A source code analysis of the three-layer defense system Claude Code uses to prevent model distillation — fake tool injection, connector text summarization, and streamlined output transforms.
Knowledge distillation is a technique where a smaller "student" model learns to replicate the behavior of a larger "teacher" model by training on the teacher's outputs. In the context of commercial LLMs, this means a competitor could systematically record API interactions — inputs and outputs — to train a cheaper model that approximates the original.
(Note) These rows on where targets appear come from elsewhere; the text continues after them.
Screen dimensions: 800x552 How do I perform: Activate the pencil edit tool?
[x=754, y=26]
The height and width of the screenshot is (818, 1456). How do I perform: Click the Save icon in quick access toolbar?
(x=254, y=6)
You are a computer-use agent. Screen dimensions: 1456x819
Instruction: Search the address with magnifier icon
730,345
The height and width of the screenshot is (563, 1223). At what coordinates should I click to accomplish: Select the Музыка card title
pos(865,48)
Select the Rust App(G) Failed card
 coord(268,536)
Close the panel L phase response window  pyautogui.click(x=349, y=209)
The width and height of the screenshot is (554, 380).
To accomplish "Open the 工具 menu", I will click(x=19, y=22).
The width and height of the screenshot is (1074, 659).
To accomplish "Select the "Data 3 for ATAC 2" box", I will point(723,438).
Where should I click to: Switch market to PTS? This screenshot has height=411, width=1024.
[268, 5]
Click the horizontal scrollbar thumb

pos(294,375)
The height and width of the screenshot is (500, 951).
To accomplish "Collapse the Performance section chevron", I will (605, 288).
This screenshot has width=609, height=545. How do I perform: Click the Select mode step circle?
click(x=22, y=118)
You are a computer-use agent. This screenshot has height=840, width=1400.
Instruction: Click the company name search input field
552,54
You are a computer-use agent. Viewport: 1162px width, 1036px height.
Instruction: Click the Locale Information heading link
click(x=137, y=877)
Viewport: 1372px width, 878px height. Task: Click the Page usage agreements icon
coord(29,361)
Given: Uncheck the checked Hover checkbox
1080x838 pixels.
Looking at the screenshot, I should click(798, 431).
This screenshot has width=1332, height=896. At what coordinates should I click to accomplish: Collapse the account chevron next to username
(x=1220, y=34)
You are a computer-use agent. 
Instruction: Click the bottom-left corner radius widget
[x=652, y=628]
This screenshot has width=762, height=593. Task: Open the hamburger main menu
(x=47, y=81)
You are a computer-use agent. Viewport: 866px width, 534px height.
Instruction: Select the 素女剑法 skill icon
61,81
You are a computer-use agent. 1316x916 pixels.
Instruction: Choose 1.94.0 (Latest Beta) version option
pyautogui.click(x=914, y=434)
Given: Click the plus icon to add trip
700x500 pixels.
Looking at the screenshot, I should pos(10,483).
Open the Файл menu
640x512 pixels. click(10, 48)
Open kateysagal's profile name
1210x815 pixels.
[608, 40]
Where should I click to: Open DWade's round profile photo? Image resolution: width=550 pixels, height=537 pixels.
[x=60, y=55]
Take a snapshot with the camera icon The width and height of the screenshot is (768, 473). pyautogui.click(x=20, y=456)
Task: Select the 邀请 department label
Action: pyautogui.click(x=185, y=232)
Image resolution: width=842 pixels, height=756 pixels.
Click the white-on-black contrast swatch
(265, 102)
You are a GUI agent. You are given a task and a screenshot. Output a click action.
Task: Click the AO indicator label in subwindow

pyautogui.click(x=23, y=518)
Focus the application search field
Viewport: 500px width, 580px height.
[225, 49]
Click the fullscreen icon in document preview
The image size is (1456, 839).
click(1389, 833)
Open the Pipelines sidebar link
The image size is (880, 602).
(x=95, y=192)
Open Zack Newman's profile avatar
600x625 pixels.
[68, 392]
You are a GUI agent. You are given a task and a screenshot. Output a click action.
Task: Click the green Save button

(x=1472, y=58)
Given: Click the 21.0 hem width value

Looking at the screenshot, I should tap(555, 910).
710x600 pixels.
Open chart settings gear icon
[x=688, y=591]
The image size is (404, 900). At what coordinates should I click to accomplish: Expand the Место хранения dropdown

Claude Code contains a three-layer anti-distillation system designed to make such recording useless. By poisoning tool definitions, summarizing intermediate reasoning, and obfuscating SDK output, the system attacks distillation at every stage of the pipeline: request, response, and client output.
All three mechanisms are disabled in the public open-source build. The feature() function in the published code (src/_stubs/bun-bundle.ts) always returns false. These defenses only activate in Anthropic's internal builds where the real bun:bundle feature flags resolve to true.
Each layer operates at a different stage of the API lifecycle, creating defense in depth against distillation attempts.
Server injects fake tool definitions into API requests. Distilled models learn nonexistent tools, poisoning training data.
Server summarizes intermediate reasoning between tool calls and signs it cryptographically. Distillers see only summaries.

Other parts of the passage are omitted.